The report says the group calling itself Kairos opened with a $3 million demand and claimed to hold more than 2 terabytes of data. Over about a month, the county moved from a $100,000 offer to $430,000 before the final demand settled at $1 million.
Union County said in a public notice that it detected ransomware in May 2025 and later notified 45,487 residents and staff that their data had been taken. The disclosure said the exposed records included Social Security numbers, financial details, fingerprints and passport numbers.
Blockchain tracing in the report said the bitcoin was split and moved through several wallets toward deposit addresses tied to Bybit, OKX and BELQI. The case study also said Kairos provided a proof of deletion file, but that file did not verify that the stolen data was erased.

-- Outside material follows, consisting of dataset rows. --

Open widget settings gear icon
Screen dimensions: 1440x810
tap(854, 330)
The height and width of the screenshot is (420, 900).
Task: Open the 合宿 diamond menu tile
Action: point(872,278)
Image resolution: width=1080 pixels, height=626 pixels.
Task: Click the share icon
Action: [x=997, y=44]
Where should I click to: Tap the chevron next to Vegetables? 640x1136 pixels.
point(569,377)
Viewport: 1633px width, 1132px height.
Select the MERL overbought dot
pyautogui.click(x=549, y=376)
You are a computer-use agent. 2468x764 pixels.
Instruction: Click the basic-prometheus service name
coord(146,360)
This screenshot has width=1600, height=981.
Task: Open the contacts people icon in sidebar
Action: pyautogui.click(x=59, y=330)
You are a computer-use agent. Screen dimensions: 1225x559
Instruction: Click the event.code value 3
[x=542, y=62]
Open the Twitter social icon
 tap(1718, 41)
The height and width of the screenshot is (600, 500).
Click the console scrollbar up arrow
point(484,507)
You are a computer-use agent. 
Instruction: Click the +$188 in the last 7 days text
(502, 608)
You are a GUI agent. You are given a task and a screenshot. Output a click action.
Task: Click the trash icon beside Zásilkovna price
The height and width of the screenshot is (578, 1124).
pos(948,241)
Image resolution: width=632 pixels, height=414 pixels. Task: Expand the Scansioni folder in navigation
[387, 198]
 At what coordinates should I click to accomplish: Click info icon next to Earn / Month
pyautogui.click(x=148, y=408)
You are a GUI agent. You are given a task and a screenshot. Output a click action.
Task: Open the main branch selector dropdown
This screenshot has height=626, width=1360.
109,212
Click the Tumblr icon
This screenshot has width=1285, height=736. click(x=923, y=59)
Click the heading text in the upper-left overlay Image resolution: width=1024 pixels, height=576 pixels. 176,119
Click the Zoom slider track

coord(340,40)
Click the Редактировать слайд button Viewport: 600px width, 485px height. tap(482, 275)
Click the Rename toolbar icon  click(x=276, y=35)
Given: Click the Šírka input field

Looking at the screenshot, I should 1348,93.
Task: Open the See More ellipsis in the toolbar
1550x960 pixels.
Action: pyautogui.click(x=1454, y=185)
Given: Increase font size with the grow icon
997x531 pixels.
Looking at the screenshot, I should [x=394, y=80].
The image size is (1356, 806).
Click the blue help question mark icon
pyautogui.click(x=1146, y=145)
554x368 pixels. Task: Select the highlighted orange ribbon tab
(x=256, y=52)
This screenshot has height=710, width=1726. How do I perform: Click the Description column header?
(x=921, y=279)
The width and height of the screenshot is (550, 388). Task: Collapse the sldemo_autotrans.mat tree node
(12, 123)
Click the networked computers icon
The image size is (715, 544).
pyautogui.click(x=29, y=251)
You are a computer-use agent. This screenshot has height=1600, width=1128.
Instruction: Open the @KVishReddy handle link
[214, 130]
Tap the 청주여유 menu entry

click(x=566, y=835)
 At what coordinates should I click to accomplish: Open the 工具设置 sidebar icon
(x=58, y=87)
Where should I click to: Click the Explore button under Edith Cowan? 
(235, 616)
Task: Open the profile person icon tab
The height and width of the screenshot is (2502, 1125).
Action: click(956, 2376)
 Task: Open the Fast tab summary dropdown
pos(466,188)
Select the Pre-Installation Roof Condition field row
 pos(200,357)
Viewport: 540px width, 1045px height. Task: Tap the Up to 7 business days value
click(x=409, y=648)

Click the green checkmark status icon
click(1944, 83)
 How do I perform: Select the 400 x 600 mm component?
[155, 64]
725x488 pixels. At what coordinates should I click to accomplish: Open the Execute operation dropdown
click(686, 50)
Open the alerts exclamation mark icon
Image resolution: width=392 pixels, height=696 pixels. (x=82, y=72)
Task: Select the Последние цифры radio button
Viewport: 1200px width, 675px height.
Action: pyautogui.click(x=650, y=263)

The report described Kairos as a pure extortion operation with no evidence of encryption or a decryption tool. It also said the group claimed it gained access by guessing a password, underscoring the role of basic account security in these intrusions.
WHY IT MATTERS
The case shows how data theft alone can be used to pressure public agencies into paying large sums, even without traditional ransomware encryption. It also highlights the value of multifactor authentication, access controls and incident response planning for local governments.